Vou fazer 27 anos e minha vida agora não é nada do que eu imaginava como criança, está longe do que eu desejava na adolescência, passa a quilômetros de distância do que eu planejava há cinco anos! Mais precisamente, estou prestes a optar por um caminho que soaria como um sacrilégio diante dos meus projetos de dois anos atrás. E eu venho me enfrentando, me debatendo, por horas com o olhar perdido e um ar reflexivo, procurando por respostas nas profundidades da minha alma: o que eu quero? o que eu devo fazer? quais minhas motivações parar querer isso, para fazer aquilo? são elas justas, corretas, boas, ou frívolas, bobas, errôneas? Se eu não sou a pessoa que eu imaginava que seria, as razões que me impulsionaram antes ainda valem agora?
Até que, depois de uma conversa com uma amiga, o pensamento que me ocorre nesta manhã só pode ser o seguinte: não, as coisas não saíram como eu sempre sonhei; não, as condições da minha vida hoje não são as ideais, mas… e daí?
Querer vencer os sonhos e ideais é pedir para sentir-se frustrado. A gente vai sempre sair perdendo pras idealizações. A verdade é que eu mesma nunca estarei à altura dos meus próprios parâmetros. O que pode soar meio deprê, mas pensando bem é a essência da vontade de crescer, da vontade que eu tenho de aprender, da abertura que eu posso dar àquilo que me transforma e mexe comigo.
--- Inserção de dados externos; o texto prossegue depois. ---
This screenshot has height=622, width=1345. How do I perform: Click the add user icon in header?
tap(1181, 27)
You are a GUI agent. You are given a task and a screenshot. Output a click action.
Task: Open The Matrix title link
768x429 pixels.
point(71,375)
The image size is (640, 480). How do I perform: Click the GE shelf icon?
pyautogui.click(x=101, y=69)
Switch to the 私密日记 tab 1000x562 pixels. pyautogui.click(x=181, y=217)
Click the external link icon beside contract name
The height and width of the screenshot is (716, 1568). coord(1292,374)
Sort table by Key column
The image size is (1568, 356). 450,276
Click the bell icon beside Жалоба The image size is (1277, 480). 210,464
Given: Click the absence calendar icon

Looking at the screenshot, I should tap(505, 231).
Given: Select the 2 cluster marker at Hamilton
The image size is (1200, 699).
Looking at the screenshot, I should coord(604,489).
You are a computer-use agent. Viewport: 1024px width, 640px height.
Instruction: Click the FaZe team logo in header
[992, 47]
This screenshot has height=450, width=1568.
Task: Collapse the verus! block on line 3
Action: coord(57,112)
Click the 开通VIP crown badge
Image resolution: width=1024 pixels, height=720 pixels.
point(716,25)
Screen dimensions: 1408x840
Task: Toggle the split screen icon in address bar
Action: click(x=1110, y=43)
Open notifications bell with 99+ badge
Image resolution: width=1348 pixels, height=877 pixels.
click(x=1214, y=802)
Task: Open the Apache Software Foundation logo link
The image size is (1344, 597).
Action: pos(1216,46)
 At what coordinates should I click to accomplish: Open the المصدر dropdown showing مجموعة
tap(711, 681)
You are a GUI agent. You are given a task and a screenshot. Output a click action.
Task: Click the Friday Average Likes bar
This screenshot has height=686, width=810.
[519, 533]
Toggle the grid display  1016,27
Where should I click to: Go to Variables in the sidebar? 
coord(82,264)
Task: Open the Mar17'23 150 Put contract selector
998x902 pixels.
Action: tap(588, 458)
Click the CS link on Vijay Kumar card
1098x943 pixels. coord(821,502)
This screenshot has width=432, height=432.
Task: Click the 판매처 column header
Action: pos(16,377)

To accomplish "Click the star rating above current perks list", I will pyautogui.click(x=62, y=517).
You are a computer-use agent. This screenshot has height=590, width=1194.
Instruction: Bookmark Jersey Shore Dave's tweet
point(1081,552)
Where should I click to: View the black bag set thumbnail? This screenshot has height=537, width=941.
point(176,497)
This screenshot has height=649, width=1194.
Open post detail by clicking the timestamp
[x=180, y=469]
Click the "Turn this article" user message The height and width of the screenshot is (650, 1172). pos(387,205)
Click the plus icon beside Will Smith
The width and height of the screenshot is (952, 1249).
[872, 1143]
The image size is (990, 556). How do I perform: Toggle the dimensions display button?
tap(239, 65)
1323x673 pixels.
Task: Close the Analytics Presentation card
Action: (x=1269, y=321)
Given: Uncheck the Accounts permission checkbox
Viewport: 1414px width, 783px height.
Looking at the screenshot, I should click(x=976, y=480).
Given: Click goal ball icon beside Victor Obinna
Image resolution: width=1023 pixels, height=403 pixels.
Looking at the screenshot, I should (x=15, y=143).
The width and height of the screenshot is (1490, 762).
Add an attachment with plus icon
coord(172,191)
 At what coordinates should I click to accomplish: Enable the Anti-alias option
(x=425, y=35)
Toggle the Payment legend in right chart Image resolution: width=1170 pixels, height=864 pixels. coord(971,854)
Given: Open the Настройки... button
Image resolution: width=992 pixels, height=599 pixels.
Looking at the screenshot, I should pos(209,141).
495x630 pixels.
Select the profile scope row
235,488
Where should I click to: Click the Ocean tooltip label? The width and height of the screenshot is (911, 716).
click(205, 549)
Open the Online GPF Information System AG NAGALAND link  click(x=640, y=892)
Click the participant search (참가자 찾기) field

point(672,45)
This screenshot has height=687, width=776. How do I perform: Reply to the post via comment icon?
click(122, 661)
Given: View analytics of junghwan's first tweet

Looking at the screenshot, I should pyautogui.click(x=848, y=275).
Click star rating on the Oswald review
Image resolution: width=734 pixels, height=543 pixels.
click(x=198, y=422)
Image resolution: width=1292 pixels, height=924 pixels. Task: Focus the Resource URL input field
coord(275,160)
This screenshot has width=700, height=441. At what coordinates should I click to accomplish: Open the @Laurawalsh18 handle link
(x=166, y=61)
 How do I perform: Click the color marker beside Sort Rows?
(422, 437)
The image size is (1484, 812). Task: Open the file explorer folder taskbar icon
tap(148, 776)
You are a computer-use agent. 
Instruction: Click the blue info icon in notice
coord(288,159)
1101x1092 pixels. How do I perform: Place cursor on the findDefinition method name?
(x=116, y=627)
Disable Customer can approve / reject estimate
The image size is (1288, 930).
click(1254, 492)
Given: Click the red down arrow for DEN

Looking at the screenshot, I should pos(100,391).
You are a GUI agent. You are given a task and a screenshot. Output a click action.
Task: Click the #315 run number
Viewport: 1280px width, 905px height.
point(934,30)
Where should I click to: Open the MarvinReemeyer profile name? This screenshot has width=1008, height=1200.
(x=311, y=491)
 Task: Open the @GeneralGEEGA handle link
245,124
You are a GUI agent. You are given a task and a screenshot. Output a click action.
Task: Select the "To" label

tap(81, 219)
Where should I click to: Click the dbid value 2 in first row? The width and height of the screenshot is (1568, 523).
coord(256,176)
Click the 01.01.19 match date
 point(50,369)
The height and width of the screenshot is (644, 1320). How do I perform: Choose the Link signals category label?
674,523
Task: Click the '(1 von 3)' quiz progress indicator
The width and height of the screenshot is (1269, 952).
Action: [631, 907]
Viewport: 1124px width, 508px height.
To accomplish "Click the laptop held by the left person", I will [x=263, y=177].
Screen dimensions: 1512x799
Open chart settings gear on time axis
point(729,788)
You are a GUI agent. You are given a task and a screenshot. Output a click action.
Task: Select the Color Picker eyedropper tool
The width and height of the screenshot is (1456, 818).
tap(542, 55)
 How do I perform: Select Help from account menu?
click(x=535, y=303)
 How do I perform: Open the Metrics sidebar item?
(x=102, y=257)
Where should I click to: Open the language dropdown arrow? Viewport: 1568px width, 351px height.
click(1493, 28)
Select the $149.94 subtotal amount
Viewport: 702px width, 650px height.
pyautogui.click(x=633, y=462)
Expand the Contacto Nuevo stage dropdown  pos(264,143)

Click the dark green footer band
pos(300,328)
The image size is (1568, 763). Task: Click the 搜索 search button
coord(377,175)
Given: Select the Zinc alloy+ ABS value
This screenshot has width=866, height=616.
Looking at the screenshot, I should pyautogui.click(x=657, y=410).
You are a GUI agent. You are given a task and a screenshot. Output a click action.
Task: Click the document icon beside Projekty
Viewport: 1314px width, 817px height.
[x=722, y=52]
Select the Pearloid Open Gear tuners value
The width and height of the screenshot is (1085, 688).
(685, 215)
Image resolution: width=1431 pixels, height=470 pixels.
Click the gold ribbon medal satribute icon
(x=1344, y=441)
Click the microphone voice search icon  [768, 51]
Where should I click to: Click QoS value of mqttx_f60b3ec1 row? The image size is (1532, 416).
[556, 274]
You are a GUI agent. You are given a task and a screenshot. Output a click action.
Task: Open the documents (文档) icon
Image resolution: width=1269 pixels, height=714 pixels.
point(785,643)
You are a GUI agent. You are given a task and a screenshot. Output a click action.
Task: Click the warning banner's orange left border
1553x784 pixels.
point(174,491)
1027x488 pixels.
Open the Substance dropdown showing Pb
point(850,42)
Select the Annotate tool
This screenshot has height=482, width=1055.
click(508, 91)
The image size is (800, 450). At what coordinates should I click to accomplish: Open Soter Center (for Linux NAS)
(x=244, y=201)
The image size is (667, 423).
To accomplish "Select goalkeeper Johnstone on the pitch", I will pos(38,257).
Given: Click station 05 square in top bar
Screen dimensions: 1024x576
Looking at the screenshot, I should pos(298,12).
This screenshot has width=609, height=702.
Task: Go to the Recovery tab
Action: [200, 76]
Um nível saudável de insatisfação me parece fundamental tanto para não se deixar cair numa estagnação apática e imóvel, quanto para não se deixar tomar por uma arrogância diante da vida (como quando se acredita ser possível dominá-la e controlá-la completamente).
E o perigo em que eu me coloco – mas percebê-lo ao menos me permite enfrentá-lo com um pouquinho menos de inocência, eu suponho – quando eu penso nesse meu retorno de Saturno iminente, quando eu penso nessas decisões que agora me parecem tão grandiosas, é exatamente o de eu ignorar o momento que estou vivendo hoje, esquecer o quanto eu já conquistei até aqui, as transformações por que passei nos últimos anos e que ainda estão em curso agora. O perigo é eu deixar de viver isso tudo, que é a minha vida, abrindo mão dela em nome do mundo sedutor da elaboração de planos para o futuro, da ponderação sobre isto ou aquilo que será melhor ou pior pra mim em 2007, enquanto 2006 ainda nem acabou, enquanto eu sei – em algum lugar de mim, eu sei que sei – que projetos e decisões não são tão importantes quanto aquilo que a gente consegue fazer a partir deles.
Ou seja, o negócio é relaxar e aproveitar o final de semana, que tem previsão de sol.